To return to old Magepa. I had known him for many years. The first time we met was in the battle of the Tugela. I was fighting for the king's son, Umbelazi the Handsome, in the ranks of the Amawombe regiment--I mean to write all that story, for it should not be lost.[2] Well, as I have told you before, the Amawombe were wiped out; of the three thousand or so of them I think only about fifty remained alive after they had annihilated the three of Cetewayo's regiments that set upon them. But Magepa was one who survived.

I met him afterwards at old King Panda's kraal and recognised him as having fought by my side. Whilst I was talking with him the Prince Cetewayo came by; to me he was civil enough, for he knew how I chanced to be in the battle, but he glared at Magepa, and said:

"Why, Mac.u.mazahn, is not this man one of the dogs with which you tried to bite me by the Tugela not long ago?

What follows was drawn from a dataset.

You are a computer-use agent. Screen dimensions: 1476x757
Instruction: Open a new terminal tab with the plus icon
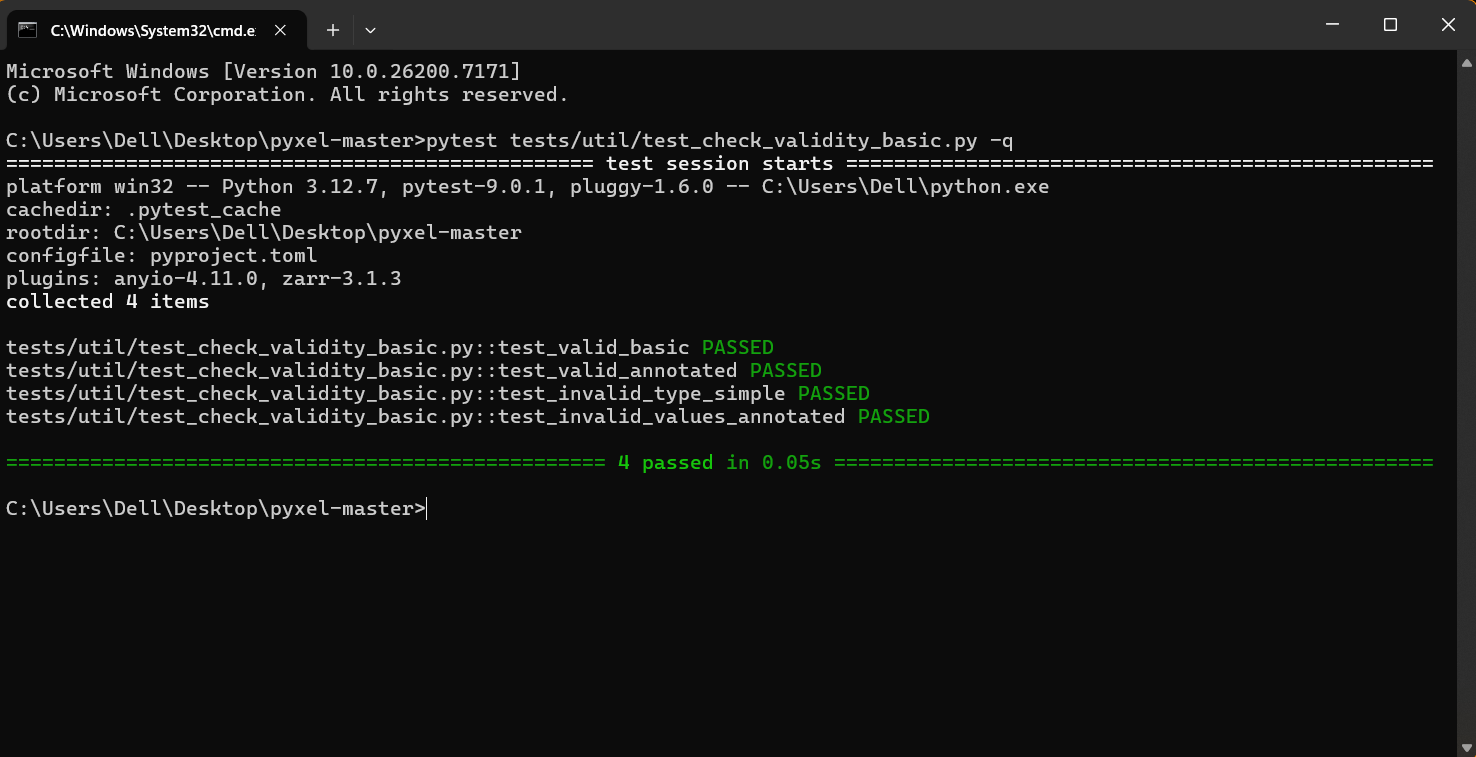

He must be a cunning dog also, one who can run fast, for how comes it that he lives to snarl when so many will never bark again? _Ow!_ if I had my way I would find a strip of hide to fit his neck."

"Not so," I answered; "he has the king's peace and he is a brave man--braver than I am, anyway, Prince, seeing that I ran from the ranks of the Amawombe, while he stood where he was."

"You mean that your horse ran, Mac.u.mazahn. Well, since you like this dog, I will not hurt him"; and with a shrug he went his way.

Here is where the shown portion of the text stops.